WATER MANAGEMENT DEPARTMENT:

The supply of huge amount of water required in BF, Roll mills, SMS, Pig Casting Machines, sludge tank, Gas cleaning plant, Water supply, Fire fighting, Captive power plant, etc. comes under the jurisdiction of this department.

SOURCE OF WATER:

Diamond river, which is almost 5 miles distant from DSP source gate.

DISTRIBUTION OF WATER:

The water from the river comes through canals to the settler cum underground reservoir by the action of canal pumps. The work pumps then suck the water from the reservoir and supplies to various sections of the plant after proper treatment of this water. The reservoir is of about 1 mile radius, bifurcated from the middle in a way that it takes water about 3-4 days to traverse from canal pump house to works pump house. Meanwhile, the sediments get flocculated and a primary separation is affected here.

After post modernization scenario, lots of changes are occurred in DSP. Seven pump houses under WMD control, the first four are important. They are:

1.     Canal pump house,

2.     Works pump house,

3.     Rolling pump house,

4.     Foundry pump house,

5.     Old water treatment plant,

6.     Second use pump house,

7.     New drinking water treatment plant.

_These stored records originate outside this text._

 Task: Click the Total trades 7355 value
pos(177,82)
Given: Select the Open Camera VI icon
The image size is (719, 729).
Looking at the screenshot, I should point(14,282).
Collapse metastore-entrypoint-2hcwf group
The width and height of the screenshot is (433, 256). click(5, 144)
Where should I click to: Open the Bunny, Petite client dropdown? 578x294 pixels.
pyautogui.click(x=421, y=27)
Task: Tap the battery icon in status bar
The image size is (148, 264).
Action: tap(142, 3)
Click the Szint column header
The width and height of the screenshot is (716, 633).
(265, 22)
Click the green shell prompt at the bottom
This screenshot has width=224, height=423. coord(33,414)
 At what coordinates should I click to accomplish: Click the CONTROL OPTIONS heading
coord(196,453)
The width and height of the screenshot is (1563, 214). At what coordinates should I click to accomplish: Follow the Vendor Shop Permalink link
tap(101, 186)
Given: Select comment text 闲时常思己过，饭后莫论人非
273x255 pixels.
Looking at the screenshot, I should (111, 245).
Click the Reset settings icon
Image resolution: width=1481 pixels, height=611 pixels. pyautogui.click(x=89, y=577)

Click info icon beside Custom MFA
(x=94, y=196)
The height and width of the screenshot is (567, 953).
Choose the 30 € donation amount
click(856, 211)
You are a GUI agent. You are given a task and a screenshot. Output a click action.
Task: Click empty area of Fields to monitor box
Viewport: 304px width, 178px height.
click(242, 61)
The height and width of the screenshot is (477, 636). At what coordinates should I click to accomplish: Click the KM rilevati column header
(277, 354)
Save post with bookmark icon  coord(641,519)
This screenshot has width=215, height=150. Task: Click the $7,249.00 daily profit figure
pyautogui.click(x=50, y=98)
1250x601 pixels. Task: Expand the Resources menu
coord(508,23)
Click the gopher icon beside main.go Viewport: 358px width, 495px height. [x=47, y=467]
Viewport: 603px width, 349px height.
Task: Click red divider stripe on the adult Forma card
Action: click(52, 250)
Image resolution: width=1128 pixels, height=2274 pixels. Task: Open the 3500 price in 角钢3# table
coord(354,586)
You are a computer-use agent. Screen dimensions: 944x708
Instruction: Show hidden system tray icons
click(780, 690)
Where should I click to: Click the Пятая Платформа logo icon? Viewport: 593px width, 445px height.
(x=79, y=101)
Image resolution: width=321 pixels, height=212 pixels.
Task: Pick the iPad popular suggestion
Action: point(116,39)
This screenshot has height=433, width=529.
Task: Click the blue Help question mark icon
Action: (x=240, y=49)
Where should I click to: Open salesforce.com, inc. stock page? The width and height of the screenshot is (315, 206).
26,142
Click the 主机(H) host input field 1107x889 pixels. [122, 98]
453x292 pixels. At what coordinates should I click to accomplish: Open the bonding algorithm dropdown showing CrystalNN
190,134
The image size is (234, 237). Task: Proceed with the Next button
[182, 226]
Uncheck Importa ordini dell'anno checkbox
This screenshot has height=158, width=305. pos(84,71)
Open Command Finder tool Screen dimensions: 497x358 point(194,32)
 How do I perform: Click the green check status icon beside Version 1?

I.                  CANAL PUMP HOUSE

It is the first water consuming point on 8 kms long DVC canal. The raw water from the canal is lifted by 5 pumps (3 running, 2 stand by) and discharged in to storage cum settling reservoir. There is also a bi pass channel of 8’×6’ cross section through which raw water can be fed to WPH directly.

Typical Pump

Capacity 10000GPM     Head 50 ft   Speed 730-990 rpm

II.               WORKS PUMP HOUSE:

The pump house is considered to be the heart of DSP, as the entire supply of water to DSP works area is from this pump house only. Settled water from ground water reservoir is led into the suction chamber of WPH located near to reservoir through a concrete flume and rotating drum screen (2 nos.). There are 13 pumps in WPH of which four supply water to captive power plant and four to diesel driven pump. Settled water from WPH is conveyed to various unit by 3 settled water mains.

Typical pump

          Capacity 5000GPM       Head 80ft    Speed 970rpm

III.&  IV. ROLLING MILLS & FOUNDRY PUMP HOUSE

Water from various roll cooling, scale flushing, skid pipe cooling and furnace cooling are sent to rolling mills water treatment plant via scale pump house. This plant is having 3 nos. clarifloculators. Each clarifloculator remove oil & mill scale through sedimentation and sent clean but hot water to hot well sump. On the other hand water from various mills after furnace cooling is sent directly to the hot well. This hot water is pumped by 5 nos. of hot well pumps and sprayed in a natural draught cooling tower. Hot water after cooling down is sent to cold well. This cold water is pumped via 5 nos. cold well pump and it send to the mill for their service. One balanced header tank is provided to store water when drawl from mills is less than supply from pumps.

Typical pump

          Capacity 65000 m³/hr    Head 60ft    Speed 735rpm

Foundry pump house is smaller but similar to rolling mills pump house.

Typical pump

          Capacity 800 GPM        Head 110ft  Speed 735rpm

COST ASPECTS

          Since water is costly, adequate steps should be taken to optimize its consumption. For 1000 gallons of raw water, Rs.1.57 is to be paid to DVC. In addition, a pollution tax of Rs0.0225 per Kl of water intake is to be paid to the govt.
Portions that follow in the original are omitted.